> _REQUIRED TASK_
Transcribe the stretch from the line containing "Given: Open the 描边 panel options menu" through the line containing "Action: (208, 265)", both included, reproducing each line verbatim.

> _Stored data entries_
........
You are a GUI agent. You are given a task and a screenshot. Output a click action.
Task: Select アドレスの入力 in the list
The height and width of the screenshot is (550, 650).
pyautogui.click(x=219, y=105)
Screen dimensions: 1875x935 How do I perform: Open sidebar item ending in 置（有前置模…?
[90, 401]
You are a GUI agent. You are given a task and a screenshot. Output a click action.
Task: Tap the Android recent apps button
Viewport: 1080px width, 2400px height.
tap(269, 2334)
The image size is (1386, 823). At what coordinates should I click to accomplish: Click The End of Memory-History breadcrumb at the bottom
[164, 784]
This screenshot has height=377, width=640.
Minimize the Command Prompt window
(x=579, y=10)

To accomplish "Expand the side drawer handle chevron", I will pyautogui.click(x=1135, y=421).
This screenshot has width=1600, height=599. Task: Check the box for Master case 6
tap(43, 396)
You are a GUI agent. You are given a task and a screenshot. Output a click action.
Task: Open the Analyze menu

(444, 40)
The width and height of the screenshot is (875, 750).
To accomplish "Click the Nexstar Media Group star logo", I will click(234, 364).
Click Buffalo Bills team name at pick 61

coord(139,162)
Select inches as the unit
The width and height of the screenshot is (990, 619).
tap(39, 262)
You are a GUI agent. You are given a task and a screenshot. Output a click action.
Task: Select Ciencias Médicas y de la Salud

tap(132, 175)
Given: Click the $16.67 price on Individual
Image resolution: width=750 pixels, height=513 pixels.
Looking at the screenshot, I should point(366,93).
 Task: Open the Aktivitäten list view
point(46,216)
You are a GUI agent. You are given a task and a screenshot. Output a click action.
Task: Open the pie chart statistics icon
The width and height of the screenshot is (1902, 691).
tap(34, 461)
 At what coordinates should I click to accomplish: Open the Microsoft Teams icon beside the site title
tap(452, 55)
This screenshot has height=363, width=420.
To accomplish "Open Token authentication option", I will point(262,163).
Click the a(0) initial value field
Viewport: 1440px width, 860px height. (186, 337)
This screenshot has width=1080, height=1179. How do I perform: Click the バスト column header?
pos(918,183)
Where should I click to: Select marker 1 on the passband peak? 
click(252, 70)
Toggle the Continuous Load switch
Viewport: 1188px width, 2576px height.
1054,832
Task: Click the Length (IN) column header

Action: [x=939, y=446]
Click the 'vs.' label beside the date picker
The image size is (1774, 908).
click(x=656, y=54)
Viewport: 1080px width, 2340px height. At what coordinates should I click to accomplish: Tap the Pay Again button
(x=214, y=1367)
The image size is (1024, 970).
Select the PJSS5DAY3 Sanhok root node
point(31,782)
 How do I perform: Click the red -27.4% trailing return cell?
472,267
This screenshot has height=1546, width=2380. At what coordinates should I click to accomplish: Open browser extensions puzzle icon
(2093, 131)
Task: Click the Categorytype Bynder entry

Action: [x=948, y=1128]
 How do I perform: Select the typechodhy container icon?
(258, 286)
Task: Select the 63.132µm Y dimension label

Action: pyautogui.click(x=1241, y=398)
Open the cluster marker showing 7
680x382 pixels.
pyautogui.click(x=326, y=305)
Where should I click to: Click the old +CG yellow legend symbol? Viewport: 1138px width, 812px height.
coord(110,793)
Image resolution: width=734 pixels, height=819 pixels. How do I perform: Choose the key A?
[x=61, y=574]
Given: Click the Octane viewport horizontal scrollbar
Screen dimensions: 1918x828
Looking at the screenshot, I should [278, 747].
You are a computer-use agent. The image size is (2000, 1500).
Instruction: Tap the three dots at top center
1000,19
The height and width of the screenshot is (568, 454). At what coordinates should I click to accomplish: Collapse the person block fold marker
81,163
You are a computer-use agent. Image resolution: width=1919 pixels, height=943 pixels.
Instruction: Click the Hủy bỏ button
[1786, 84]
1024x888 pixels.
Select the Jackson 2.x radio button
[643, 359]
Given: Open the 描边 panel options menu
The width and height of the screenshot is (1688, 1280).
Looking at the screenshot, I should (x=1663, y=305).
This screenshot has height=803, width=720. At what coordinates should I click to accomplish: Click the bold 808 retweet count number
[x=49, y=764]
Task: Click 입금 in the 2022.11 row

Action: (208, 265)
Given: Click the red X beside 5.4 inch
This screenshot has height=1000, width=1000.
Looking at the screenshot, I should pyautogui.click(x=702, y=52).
........
> _FULL RESPONSE_
Given: Open the 描边 panel options menu
The width and height of the screenshot is (1688, 1280).
Looking at the screenshot, I should (x=1663, y=305).
This screenshot has height=803, width=720. At what coordinates should I click to accomplish: Click the bold 808 retweet count number
[x=49, y=764]
Task: Click 입금 in the 2022.11 row

Action: (208, 265)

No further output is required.